And another case, I was in Manila, and met a former colleague of mine, who stopped working in SG, and was pretty jobless .. she asked me to meet in Mall of Asia, and with her family we went for dinner, at seafood by the bay, and the bill came to something like 9000 peso or so .. a lot of money for an unemployed person

When I casually asked if I can chip in, my friend gave me the most angriest look and told me that I am her guest, and don't even think of paying for anything .. if I am going to stay friends ... 

so, there you go .. 

there are good stuff in PH too .. 

coincidentally, there is a TV show here, about the Immigration of Singapore, and one of the plot revolves around a Filipino gangster call Miguel and his attempts and human trafficking in Singapore .. and the story now has gone over to Philippines, involving a gang called Multo, and how they kidnap / force women to become hookers, and anybody escaping gets summarily executed, and as if almot all money lenders trade the women in lieu of unpaid loans, etc. etc. 

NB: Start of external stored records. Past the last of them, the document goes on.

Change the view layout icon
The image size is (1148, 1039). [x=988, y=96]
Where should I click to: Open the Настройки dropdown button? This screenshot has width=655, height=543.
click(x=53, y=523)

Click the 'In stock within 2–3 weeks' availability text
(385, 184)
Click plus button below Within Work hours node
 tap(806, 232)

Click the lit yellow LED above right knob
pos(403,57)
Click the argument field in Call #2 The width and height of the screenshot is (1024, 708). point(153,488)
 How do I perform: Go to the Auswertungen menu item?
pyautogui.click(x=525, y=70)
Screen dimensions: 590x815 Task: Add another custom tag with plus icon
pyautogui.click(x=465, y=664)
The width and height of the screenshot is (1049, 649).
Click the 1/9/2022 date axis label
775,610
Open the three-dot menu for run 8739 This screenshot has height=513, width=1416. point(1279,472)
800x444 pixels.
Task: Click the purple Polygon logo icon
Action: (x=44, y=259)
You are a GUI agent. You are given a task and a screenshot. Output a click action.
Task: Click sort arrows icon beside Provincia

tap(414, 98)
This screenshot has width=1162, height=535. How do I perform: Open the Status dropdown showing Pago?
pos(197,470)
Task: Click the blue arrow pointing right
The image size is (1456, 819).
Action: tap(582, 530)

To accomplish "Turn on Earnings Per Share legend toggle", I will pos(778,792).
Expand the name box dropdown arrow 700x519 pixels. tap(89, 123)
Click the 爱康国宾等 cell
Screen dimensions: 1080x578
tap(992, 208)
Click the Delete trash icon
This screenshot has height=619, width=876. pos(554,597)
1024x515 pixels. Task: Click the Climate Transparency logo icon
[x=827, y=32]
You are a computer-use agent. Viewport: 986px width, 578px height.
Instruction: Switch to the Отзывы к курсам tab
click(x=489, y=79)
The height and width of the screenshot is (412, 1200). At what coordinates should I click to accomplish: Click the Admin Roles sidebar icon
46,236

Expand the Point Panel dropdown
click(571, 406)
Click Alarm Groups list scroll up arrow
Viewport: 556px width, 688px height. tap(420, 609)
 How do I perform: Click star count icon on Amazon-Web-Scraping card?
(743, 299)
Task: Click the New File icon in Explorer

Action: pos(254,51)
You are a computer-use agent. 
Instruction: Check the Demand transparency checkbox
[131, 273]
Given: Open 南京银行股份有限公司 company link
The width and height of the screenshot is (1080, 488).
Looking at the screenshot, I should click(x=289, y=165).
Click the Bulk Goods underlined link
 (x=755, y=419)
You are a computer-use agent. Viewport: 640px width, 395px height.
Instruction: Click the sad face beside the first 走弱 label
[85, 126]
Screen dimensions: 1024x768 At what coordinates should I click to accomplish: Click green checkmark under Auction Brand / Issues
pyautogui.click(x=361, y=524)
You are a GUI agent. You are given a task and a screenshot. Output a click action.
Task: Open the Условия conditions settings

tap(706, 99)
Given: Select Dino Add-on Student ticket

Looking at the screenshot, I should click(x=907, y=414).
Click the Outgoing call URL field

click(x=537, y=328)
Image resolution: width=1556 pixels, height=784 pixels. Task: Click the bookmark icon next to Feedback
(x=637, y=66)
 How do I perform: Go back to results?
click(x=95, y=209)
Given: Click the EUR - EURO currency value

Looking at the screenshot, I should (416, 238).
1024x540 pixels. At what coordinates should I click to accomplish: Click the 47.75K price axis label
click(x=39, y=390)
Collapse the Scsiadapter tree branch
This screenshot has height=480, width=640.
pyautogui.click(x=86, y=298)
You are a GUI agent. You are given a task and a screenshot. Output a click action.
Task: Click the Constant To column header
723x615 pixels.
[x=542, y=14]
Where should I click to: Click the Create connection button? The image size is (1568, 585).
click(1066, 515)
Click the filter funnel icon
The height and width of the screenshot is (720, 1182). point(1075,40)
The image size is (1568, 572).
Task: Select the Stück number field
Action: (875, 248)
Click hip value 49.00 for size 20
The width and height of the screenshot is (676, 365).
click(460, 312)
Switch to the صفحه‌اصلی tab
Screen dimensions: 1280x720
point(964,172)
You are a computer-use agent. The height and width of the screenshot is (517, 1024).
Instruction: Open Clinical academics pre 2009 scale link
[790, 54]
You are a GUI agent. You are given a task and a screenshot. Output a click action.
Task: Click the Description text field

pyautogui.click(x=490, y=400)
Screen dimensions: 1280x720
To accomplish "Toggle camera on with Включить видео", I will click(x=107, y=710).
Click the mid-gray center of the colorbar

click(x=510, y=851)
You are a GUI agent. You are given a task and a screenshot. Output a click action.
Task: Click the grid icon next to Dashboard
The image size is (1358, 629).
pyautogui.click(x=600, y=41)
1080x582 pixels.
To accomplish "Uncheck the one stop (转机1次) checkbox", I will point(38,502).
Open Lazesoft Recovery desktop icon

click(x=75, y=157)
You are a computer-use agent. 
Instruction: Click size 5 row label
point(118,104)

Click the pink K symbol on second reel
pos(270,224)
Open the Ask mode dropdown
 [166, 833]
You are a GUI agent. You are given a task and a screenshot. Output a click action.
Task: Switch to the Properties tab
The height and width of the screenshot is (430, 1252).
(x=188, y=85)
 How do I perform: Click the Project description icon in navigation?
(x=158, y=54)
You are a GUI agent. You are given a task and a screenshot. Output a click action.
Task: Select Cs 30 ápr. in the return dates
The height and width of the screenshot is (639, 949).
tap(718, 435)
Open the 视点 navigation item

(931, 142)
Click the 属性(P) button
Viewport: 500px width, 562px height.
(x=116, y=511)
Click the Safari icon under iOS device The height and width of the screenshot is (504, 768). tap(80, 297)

Aand the corrupt police also goes hand in hand with the gangsters killing some suspects who were not in line with the gangsters etc .. etc.

The nice part is, they show a lot of scenery around Manila, some parts - looks like Batangas and PG .. and scenes from The rice paddy .. and also the Singaporean guy is helped by a stranger .. when he is shot at .. 

Well, there you go .. it is Fun in the Philippines - you get the nice and worst - the idea is to balance out the nice and worst, and keep the nice more than the worst .. 

i.e. stay away from trouble, if you can .. then you have happiness in PH 

Peace !!


----------